Dade straightened himself automatically after the slap on the back that was like a cuff from a she-bear, and grunted an uncivil sentence.
“Come over to the saddle-house,” he commanded afterward. “And take that truck off the senora’s front steps before she sees it and has a fit. I want to talk to you.”
“Oh, Lord!” wailed Jack, under his breath, but he shouldered the heavy saddle obediently, leaving Dade to bring what remained. “Cut it short, then; she’s gone to dress and ask her dad; and I’m supposed to order the horses and get you started. What’s the trouble?”
Dade first went over to the steps before their sleeping-room and deposited Jack’s personal belongings; and Jack seized the minute of grace to call a peon and order the horses saddled.
He turned from watching proudly the glitter of the trimmings on his new saddle as the peon bore it away on his shoulder, and confronted Dade with a tinge of defiance in his manner.
“Well, what have I done now?” he challenged. “Anything particularly damnable about talking five minutes to a girl in plain sight of her—”
Dade threw out both hands in a gesture of impatience. “That isn’t the only important thing in the world,” he pointed out sarcastically. If the inner hurt served to sharpen his voice, he did not know it. “Don Andres wants to make me his majordomo.”
Jack’s eyes bulged a little; and if Dade had not wisely side-stepped he would have received another one of Jack’s muscle-tingling slaps on the shoulder. “Whee-ee! Say, you’re getting appreciated, at last, old man. Good for you! Give me a job?”
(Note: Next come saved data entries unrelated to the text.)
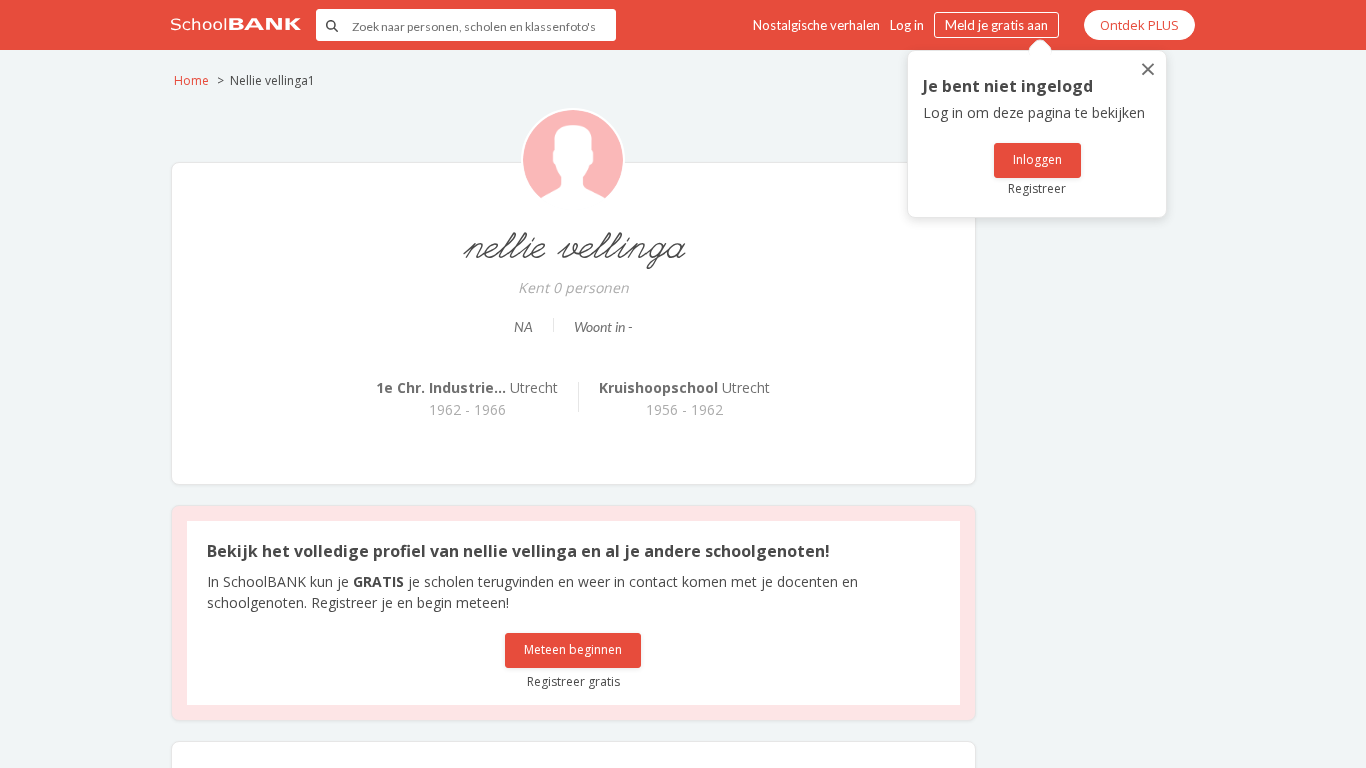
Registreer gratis (573, 681)
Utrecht (467, 387)
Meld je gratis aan (996, 25)
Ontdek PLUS (1139, 25)
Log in (907, 25)
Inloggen (1037, 159)
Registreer (1037, 188)
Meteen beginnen (573, 649)
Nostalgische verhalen (816, 25)
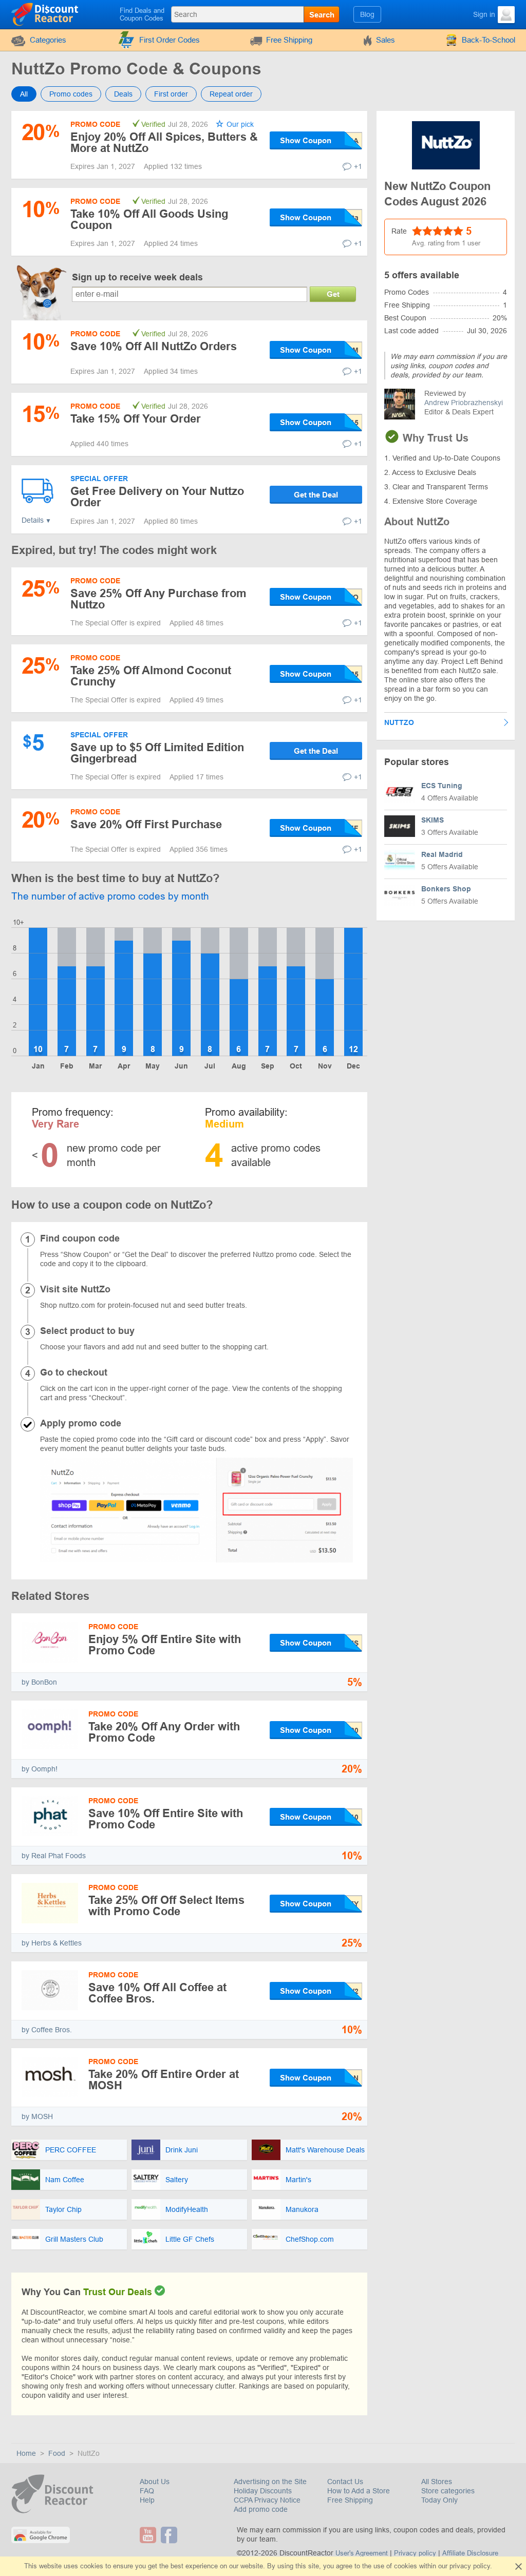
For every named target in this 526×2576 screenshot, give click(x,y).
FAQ (147, 2491)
“I’m not going to take it,” said Dade. “I was going to ask you if you want to pull out with me to-morrow.”
Jack’s jaw went slack. “Not going to take it!” He leaned against the adobe wall behind him and stuck both hands savagely into his pockets. “Why, you darned chump, how long ago was it that you talked yourself black in the face, trying to make me say I’d stay? Argued like a man trying to sell shaving soap; swore that nobody but a born idiot would think of passing up such a chance; badgered me into giving in; and now when you’ve got a chance like this, you—Say, you’re loco!”